[Stored data entries]
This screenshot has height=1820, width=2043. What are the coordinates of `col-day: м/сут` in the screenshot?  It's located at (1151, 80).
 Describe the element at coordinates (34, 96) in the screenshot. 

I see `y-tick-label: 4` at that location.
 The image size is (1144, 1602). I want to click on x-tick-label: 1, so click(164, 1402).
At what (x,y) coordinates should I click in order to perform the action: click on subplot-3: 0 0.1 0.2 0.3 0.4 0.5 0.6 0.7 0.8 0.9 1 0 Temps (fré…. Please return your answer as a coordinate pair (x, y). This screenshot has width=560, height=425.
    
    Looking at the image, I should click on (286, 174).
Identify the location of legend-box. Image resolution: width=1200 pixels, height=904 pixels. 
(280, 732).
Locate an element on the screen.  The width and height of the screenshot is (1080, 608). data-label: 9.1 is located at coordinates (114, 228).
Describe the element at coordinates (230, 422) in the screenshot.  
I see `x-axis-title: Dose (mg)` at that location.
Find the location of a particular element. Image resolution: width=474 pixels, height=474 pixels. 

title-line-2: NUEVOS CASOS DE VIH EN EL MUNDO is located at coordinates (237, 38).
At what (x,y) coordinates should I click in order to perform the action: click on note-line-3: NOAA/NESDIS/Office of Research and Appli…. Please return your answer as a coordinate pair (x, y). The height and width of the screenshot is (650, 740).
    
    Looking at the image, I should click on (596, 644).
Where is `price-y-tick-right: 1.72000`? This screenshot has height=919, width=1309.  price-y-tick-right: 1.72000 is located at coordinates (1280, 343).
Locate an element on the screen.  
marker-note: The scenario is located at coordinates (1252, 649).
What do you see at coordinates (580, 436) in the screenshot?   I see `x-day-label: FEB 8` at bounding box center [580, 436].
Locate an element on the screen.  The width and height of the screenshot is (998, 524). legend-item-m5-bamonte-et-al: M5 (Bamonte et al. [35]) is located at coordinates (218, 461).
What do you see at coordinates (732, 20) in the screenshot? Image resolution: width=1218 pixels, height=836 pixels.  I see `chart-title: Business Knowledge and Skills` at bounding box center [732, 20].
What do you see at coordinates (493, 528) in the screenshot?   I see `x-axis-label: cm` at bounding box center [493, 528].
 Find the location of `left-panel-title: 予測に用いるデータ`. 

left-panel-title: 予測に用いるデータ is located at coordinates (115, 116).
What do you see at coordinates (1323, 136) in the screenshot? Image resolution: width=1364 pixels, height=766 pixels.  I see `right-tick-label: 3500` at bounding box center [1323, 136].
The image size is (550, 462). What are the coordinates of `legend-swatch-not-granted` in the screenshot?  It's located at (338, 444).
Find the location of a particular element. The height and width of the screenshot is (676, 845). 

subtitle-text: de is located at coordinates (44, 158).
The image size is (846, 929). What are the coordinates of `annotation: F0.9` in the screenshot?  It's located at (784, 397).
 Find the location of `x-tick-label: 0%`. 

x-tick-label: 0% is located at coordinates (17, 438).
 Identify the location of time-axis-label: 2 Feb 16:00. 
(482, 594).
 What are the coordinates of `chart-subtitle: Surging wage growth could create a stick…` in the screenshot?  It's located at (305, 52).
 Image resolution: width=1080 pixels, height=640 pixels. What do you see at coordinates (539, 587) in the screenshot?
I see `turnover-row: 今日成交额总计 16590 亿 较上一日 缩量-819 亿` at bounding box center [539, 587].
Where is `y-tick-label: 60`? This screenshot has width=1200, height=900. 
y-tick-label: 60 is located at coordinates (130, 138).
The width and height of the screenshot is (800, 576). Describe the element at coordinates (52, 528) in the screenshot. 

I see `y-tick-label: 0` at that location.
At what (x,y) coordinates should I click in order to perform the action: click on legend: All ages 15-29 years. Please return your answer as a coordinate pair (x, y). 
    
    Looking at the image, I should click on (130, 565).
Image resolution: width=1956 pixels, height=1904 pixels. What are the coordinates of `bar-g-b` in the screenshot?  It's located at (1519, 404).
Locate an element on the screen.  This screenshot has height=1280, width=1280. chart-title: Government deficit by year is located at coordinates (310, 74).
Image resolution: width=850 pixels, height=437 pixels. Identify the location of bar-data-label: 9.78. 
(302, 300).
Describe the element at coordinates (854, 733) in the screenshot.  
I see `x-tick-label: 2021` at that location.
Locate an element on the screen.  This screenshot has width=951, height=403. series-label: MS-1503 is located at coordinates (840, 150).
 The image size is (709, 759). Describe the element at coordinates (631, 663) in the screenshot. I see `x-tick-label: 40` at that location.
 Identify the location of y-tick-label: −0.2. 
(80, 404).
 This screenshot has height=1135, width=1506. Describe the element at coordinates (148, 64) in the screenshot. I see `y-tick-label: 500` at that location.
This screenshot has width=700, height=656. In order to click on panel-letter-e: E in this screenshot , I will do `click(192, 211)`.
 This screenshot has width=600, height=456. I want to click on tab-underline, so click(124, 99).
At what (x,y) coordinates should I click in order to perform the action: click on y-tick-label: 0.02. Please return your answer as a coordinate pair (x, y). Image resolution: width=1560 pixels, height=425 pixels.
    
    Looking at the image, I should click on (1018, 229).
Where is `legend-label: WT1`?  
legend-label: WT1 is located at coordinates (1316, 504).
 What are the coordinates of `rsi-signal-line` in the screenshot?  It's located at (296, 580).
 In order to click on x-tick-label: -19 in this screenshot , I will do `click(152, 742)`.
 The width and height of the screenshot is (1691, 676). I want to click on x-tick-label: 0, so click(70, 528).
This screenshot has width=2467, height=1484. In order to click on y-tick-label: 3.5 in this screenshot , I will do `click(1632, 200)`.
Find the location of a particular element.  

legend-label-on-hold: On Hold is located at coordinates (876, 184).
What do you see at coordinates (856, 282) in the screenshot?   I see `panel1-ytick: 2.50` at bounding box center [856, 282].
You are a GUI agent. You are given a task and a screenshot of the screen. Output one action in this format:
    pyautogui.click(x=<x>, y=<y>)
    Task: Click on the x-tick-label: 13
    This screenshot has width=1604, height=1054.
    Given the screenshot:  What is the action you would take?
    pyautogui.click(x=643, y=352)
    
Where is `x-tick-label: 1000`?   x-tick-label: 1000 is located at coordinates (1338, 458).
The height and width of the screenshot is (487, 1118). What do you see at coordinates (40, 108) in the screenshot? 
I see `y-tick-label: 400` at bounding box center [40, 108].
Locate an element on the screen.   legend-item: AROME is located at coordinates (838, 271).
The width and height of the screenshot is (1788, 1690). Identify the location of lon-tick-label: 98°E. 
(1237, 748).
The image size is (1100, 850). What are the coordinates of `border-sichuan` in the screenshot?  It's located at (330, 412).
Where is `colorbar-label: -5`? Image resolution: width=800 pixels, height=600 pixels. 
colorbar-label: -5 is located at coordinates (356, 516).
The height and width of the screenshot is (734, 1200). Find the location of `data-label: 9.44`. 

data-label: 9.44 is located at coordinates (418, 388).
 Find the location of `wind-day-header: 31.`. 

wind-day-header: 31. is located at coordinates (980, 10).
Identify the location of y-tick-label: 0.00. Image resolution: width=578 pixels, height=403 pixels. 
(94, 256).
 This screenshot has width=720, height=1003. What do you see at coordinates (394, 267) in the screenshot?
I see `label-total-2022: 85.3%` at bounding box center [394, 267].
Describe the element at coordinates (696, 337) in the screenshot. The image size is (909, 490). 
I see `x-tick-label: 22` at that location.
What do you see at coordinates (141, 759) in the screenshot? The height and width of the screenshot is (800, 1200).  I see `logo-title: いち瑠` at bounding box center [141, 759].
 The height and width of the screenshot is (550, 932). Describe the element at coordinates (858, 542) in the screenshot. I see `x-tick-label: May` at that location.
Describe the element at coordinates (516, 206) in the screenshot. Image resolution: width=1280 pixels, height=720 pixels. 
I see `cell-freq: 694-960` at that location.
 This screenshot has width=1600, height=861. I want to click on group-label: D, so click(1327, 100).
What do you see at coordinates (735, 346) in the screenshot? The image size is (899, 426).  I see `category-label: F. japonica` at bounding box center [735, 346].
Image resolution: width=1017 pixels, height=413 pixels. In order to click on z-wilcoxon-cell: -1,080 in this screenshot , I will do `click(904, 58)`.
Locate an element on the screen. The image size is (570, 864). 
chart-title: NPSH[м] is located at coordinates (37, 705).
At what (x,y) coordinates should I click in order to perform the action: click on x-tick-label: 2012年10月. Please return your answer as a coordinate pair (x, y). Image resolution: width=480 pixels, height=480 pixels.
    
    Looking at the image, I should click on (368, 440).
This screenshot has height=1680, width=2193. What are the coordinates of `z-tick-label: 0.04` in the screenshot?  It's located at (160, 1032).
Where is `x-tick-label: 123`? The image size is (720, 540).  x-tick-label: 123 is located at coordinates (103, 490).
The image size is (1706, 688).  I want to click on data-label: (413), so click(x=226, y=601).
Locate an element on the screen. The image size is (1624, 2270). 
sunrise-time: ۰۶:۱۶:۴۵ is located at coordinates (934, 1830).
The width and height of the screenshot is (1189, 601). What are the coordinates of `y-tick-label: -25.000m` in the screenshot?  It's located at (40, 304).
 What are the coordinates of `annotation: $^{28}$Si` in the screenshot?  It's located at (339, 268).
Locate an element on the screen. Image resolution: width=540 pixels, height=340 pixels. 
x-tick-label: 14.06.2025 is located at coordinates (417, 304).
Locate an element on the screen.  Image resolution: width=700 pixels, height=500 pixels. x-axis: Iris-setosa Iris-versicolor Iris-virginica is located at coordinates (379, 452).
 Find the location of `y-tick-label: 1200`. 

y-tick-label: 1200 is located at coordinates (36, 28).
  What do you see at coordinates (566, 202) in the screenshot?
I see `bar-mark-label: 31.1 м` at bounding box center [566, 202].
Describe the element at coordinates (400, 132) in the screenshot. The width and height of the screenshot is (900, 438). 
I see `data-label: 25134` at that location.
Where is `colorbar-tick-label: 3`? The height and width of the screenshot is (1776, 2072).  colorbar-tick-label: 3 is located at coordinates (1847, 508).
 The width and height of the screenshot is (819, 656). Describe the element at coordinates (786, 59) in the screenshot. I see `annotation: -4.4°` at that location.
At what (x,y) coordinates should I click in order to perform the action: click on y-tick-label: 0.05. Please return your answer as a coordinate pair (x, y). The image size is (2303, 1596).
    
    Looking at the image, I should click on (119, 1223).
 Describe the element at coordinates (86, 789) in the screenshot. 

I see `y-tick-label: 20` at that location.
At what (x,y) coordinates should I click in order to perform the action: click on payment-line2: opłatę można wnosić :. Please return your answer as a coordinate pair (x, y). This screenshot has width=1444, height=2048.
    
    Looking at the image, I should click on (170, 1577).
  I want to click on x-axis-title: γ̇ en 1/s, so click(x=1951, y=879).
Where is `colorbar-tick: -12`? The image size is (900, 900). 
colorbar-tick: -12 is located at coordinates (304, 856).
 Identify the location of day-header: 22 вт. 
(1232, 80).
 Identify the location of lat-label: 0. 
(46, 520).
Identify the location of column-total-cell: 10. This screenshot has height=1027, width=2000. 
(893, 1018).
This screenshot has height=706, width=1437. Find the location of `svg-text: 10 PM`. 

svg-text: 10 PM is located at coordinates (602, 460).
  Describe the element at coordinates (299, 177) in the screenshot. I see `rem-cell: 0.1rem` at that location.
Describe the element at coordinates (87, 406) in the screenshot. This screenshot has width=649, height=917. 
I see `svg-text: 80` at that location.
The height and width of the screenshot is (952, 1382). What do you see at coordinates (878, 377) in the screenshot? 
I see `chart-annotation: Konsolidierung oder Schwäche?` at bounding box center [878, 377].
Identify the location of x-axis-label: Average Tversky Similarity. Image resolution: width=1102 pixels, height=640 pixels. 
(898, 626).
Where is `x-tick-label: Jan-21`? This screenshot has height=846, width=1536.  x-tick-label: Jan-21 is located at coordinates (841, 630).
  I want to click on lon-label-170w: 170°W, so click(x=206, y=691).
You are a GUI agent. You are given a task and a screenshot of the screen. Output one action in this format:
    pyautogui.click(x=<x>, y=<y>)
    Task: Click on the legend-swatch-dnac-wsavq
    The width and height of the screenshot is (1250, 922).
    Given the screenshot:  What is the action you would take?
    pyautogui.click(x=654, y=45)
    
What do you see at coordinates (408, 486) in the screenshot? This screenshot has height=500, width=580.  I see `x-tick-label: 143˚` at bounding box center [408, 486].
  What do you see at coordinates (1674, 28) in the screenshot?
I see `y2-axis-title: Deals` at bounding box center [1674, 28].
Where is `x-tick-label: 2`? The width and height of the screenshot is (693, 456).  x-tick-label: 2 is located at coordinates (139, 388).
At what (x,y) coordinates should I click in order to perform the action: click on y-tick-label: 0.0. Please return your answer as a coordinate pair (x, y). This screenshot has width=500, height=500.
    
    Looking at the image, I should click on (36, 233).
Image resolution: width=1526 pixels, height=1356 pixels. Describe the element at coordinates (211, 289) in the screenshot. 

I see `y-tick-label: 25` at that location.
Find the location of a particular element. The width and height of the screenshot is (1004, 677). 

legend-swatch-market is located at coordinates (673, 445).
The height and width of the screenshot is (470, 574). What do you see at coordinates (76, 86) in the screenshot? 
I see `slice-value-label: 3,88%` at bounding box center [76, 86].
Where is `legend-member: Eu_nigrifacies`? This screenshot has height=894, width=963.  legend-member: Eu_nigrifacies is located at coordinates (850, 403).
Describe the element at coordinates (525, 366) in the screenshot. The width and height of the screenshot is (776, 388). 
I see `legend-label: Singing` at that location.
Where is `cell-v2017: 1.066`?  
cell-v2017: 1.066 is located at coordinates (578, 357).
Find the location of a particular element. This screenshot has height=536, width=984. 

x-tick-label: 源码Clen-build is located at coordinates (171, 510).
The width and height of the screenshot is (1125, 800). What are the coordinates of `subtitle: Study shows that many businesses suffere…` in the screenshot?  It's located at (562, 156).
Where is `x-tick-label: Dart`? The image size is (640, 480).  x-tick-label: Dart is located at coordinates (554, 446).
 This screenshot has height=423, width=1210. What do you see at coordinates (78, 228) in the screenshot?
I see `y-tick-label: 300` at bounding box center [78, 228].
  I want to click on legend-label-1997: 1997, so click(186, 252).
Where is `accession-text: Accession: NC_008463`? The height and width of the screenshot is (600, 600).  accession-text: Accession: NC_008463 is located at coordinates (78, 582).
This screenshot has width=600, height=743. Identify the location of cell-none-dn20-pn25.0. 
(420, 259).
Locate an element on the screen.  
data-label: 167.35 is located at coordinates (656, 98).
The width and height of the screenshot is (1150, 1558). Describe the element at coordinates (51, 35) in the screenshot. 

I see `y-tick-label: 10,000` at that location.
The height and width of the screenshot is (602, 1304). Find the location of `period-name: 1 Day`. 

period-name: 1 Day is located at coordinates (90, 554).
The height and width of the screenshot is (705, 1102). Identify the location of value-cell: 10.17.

### Task instructions
Rewrite the records as a numbered list, beginning with the first line and continuing through the line containing "What do you see at coordinates (580, 436)", and omit any blank lines.

### Result of the task
1. This screenshot has height=1820, width=2043. What are the coordinates of `col-day: м/сут` in the screenshot?  It's located at (1151, 80).
2.  Describe the element at coordinates (34, 96) in the screenshot. 
3. I see `y-tick-label: 4` at that location.
4.  The image size is (1144, 1602). I want to click on x-tick-label: 1, so click(164, 1402).
5. At what (x,y) coordinates should I click in order to perform the action: click on subplot-3: 0 0.1 0.2 0.3 0.4 0.5 0.6 0.7 0.8 0.9 1 0 Temps (fré…. Please return your answer as a coordinate pair (x, y). This screenshot has width=560, height=425.
6.     Looking at the image, I should click on (286, 174).
7. Identify the location of legend-box. Image resolution: width=1200 pixels, height=904 pixels. 
8. (280, 732).
9. Locate an element on the screen.  The width and height of the screenshot is (1080, 608). data-label: 9.1 is located at coordinates (114, 228).
10. Describe the element at coordinates (230, 422) in the screenshot.  
11. I see `x-axis-title: Dose (mg)` at that location.
12. Find the location of a particular element. Image resolution: width=474 pixels, height=474 pixels. 
13. title-line-2: NUEVOS CASOS DE VIH EN EL MUNDO is located at coordinates (237, 38).
14. At what (x,y) coordinates should I click in order to perform the action: click on note-line-3: NOAA/NESDIS/Office of Research and Appli…. Please return your answer as a coordinate pair (x, y). The height and width of the screenshot is (650, 740).
15.     Looking at the image, I should click on (596, 644).
16. Where is `price-y-tick-right: 1.72000`? This screenshot has height=919, width=1309.  price-y-tick-right: 1.72000 is located at coordinates (1280, 343).
17. Locate an element on the screen.  
18. marker-note: The scenario is located at coordinates (1252, 649).
19. What do you see at coordinates (580, 436) in the screenshot?   I see `x-day-label: FEB 8` at bounding box center [580, 436].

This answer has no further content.